(Records from a data collection)
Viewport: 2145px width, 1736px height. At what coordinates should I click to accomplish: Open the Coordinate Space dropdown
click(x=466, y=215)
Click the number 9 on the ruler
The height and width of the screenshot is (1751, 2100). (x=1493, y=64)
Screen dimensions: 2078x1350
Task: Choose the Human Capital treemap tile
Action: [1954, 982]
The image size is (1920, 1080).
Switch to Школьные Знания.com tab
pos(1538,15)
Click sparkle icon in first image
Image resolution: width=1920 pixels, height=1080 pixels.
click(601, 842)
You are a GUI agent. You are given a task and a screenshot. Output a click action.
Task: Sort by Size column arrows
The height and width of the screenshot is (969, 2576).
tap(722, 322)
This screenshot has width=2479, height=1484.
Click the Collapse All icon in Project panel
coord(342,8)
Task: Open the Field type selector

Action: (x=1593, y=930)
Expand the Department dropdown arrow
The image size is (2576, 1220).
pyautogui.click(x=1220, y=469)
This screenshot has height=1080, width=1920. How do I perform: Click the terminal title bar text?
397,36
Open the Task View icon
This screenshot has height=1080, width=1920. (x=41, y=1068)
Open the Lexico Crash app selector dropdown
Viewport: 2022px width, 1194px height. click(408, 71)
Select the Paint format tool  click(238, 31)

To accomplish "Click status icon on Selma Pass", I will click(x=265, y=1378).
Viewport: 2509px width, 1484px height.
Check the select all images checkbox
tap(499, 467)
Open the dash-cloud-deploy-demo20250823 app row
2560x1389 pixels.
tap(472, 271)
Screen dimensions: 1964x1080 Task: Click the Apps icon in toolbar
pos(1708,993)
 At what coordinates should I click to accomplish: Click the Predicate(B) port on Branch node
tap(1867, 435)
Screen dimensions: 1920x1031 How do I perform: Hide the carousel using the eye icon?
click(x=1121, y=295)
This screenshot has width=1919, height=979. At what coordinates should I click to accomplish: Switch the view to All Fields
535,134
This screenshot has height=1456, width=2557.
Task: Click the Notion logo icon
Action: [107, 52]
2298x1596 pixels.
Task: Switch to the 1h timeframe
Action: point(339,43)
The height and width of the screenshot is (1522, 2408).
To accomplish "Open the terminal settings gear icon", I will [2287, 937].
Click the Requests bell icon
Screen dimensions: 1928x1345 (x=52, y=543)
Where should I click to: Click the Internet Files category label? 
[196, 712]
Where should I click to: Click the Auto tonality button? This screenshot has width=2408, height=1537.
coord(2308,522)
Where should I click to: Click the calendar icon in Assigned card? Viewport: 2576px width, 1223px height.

__DESCRIPTION OF THE TASK__
Only one stretch of the entries above is wanted: the lines from the one containing "Task: Sort by Size column arrows" through the one containing "Viewport: 2509px width, 1484px height.". Please reproduce it exactly.

__ANSWER BELOW__
Task: Sort by Size column arrows
The height and width of the screenshot is (969, 2576).
tap(722, 322)
This screenshot has width=2479, height=1484.
Click the Collapse All icon in Project panel
coord(342,8)
Task: Open the Field type selector

Action: (x=1593, y=930)
Expand the Department dropdown arrow
The image size is (2576, 1220).
pyautogui.click(x=1220, y=469)
This screenshot has height=1080, width=1920. How do I perform: Click the terminal title bar text?
397,36
Open the Task View icon
This screenshot has height=1080, width=1920. (x=41, y=1068)
Open the Lexico Crash app selector dropdown
Viewport: 2022px width, 1194px height. click(408, 71)
Select the Paint format tool  click(238, 31)

To accomplish "Click status icon on Selma Pass", I will click(x=265, y=1378).
Viewport: 2509px width, 1484px height.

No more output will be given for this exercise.